Исходный текст:
>>

Вирта ( Карельский) Николай Евгеньевич .1905 - 1976г.г
Родился в семье священника. В 1911 г. семья переехала в с. Большая Лозовка.
(Тамбовская область)
Здесь прошли детские и школьные годы будущего писателя. В 1923 г. Вирта начал работать репортёром в газете "Тамбовская правда", где и публиковал свои первые рассказы.
Став профессиональным журналистом, Н. Вирта работал в газетах Костромы, Саратова, Махачкалы. После переезда в 1930 г. в Москву сотрудничал в "Вечерней Москве", "Труде".
За свою творческую жизнь Н.Е. Вирта написал немало книг о людях, живущих в различных точках нашей страны, но основное место занимают произведения, посвящённые Тамбовщине. Он рассказывает о бурных, тревожных, подчас трагических днях становления Советской власти в родном крае, о проблемах послевоенной деревни, делах и заботах тамбовского крестьянина.
Опубликованный в 1935 г. в журнале "Знамя" роман "Одиночество" посвящён событиям, развернувшимся в Тамбовском крае в годы гражданской войны. Три года спустя в том же журнале был напечатан роман "Закономерность", который явился как бы продолжением "Одиночества". 1939 г. - начало работы над романом "Вечерний звон", прерванное войной.
В годы Великой Отечественной войны Вирта находился в действующей армии, будучи корреспондентом "Правды", "Известий", "Красной звезды". Личные наблюдения легли в основу сценария "Сталинградская битва", переработанного позднее в пьесу "Великие дни". Пьесы "Заговор обречённых" и "Три года спустя" свидетельствуют об интересе писателя к судьбе послевоенной Европы.
Его произведения переведены на многие языки народов СССР, неоднократно издавались за рубежом, четырежды он был удостоен звания лауреата Сталинской премии. В 2003 г. в серии "Великая судьба России" московского издательства "Астрель" переизданы романы "Вечерний звон","Закономерность" и "Одиночество". В 2008 г. в московском издательстве "Вече" в серии "Военные приключения" вышла книга "Кольцо Луизы".

<<

Предоставленные записи:
>>

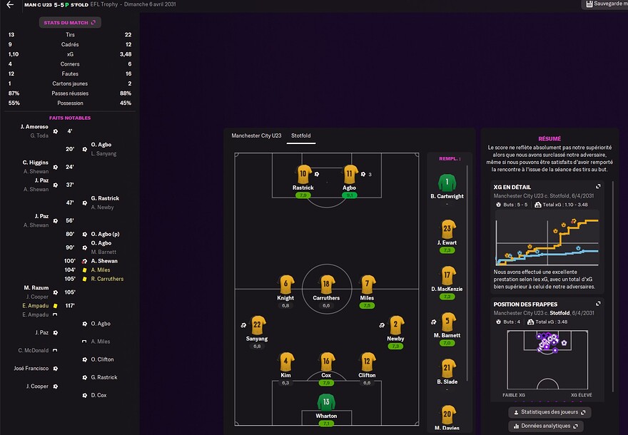Click the red card icon for A. Shewan

[x=84, y=261]
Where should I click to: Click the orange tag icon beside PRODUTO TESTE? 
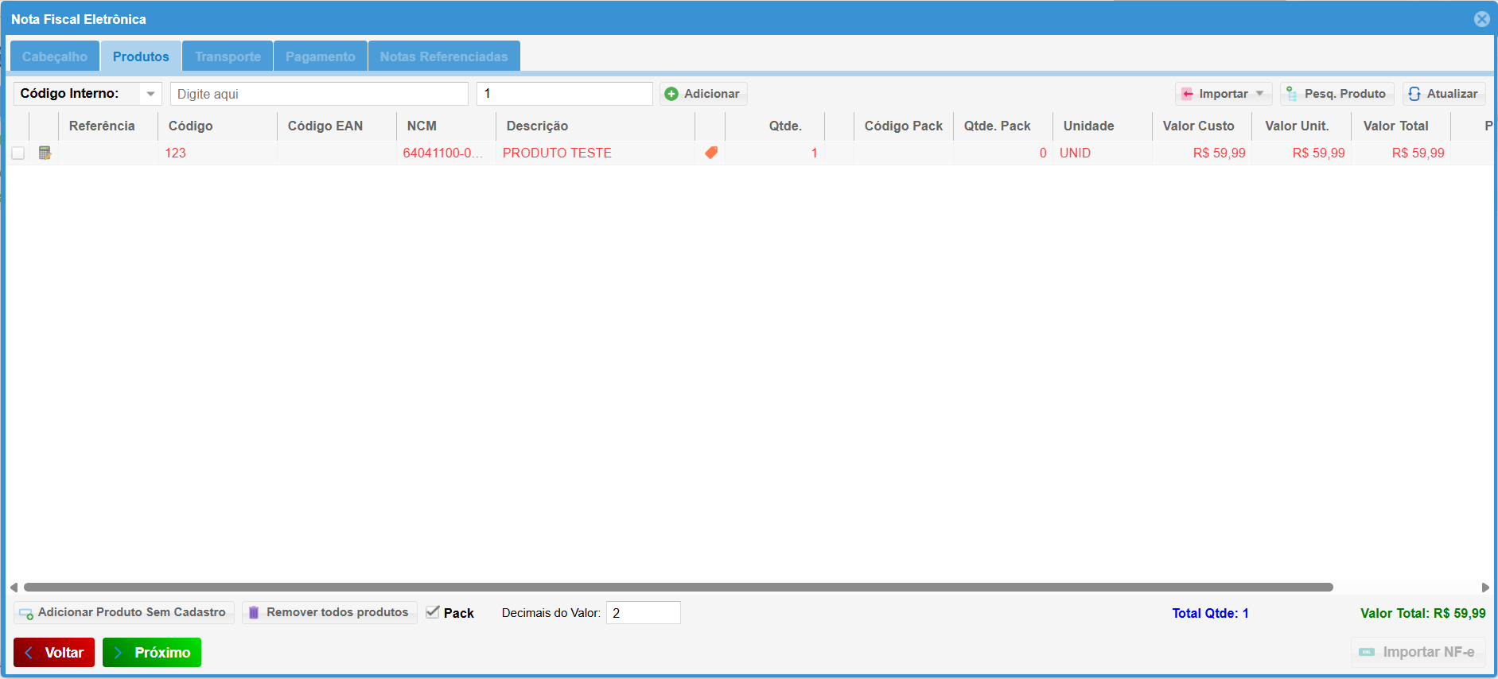[711, 153]
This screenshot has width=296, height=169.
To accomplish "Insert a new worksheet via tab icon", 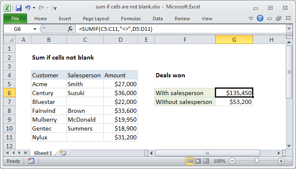I will (x=63, y=153).
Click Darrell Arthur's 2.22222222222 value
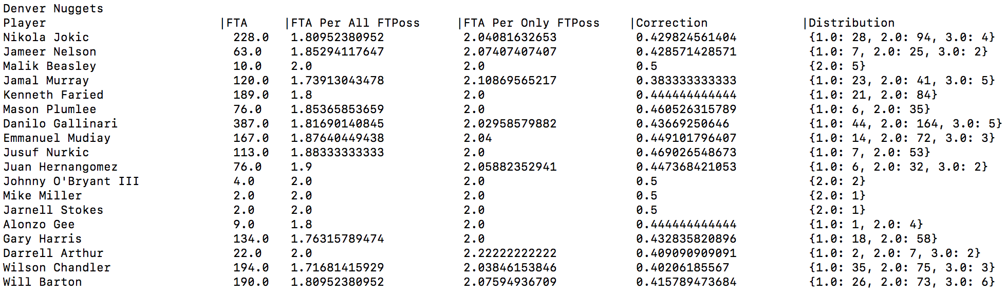This screenshot has width=1006, height=293. pos(510,253)
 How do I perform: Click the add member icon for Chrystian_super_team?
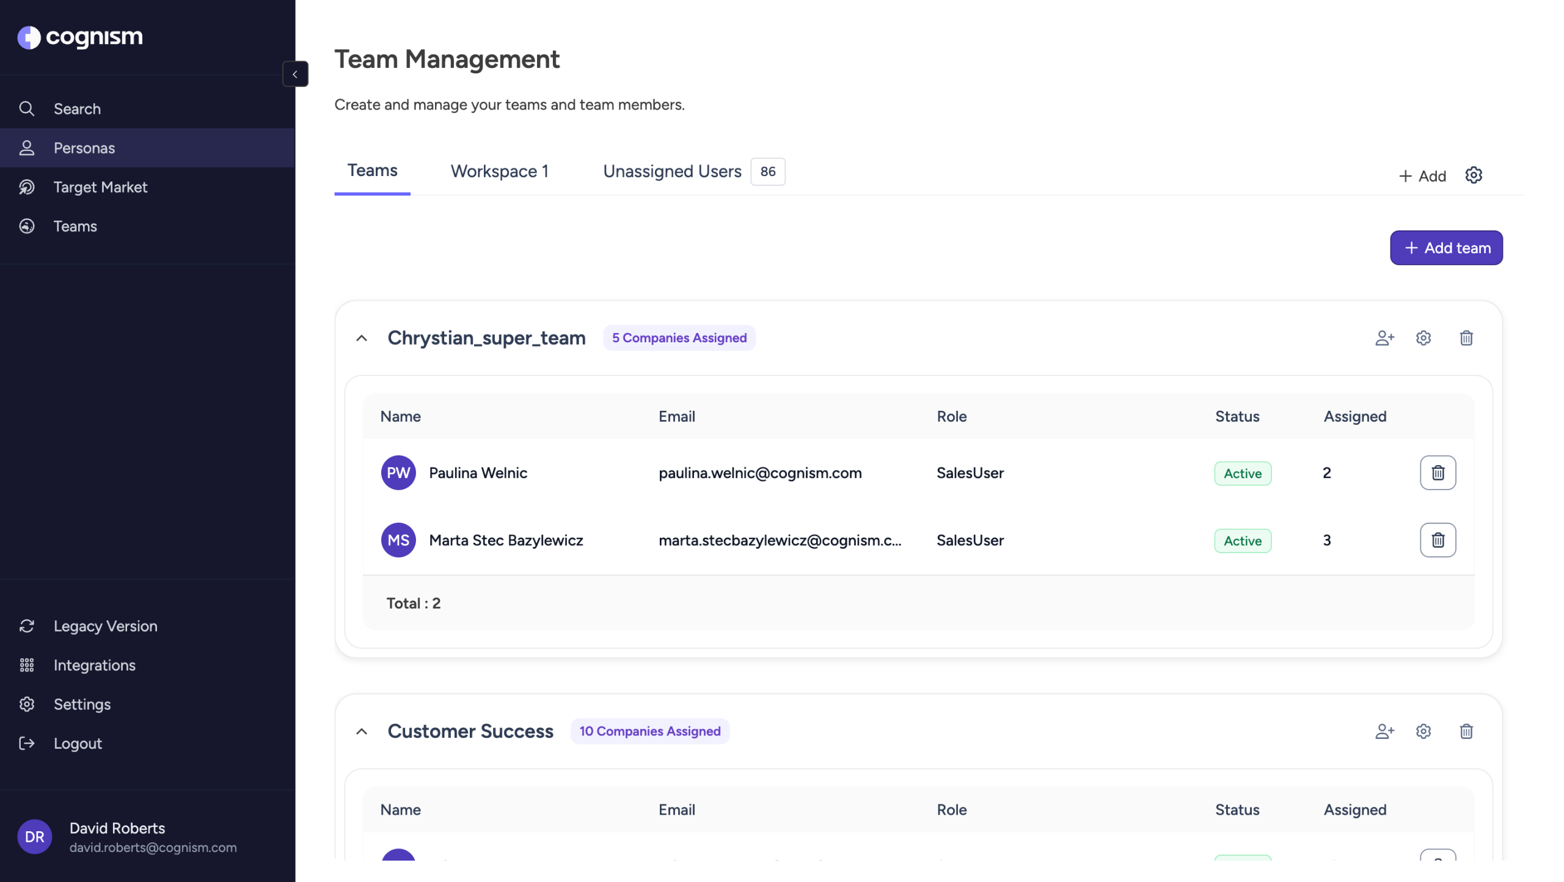pos(1384,338)
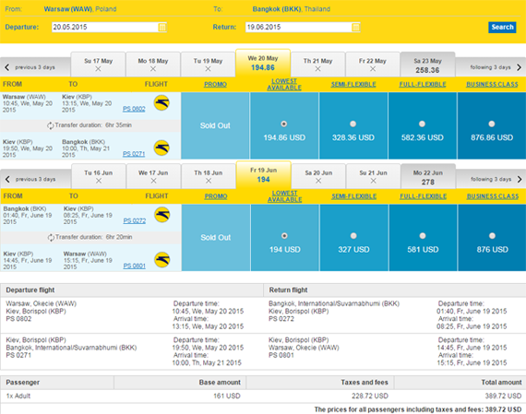
Task: Click airline logo beside flight PS 0802
Action: click(161, 103)
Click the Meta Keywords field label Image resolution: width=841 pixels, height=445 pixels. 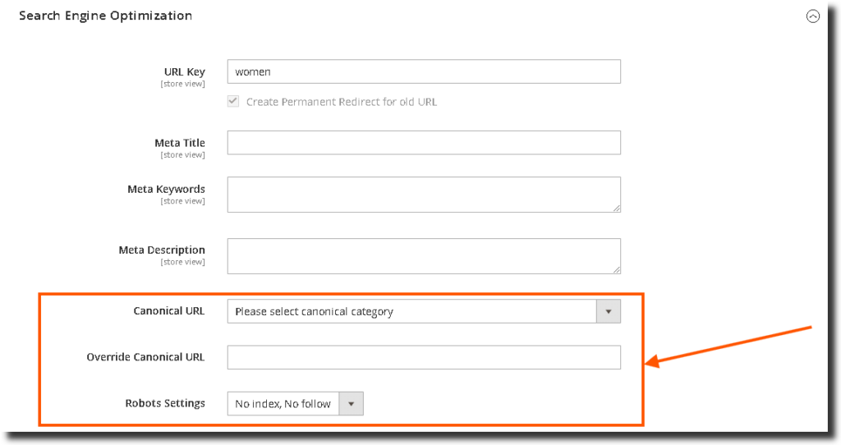click(x=166, y=190)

<<

Задания:
a – Перепишите дословно фрагмент текста о Н. Е. Вирте от слов «Став профессиональным журналистом, Н.» до слов «заботах тамбовского крестьянина.».
b – Перечислите все романы, которые названы в тексте о Н. Е. Вирте.

Ответы к заданиям:
a –
Став профессиональным журналистом, Н. Вирта работал в газетах Костромы, Саратова, Махачкалы. После переезда в 1930 г. в Москву сотрудничал в "Вечерней Москве", "Труде".
За свою творческую жизнь Н.Е. Вирта написал немало книг о людях, живущих в различных точках нашей страны, но основное место занимают произведения, посвящённые Тамбовщине. Он рассказывает о бурных, тревожных, подчас трагических днях становления Советской власти в родном крае, о проблемах послевоенной деревни, делах и заботах тамбовского крестьянина.

b – «Одиночество», «Закономерность», «Вечерний звон».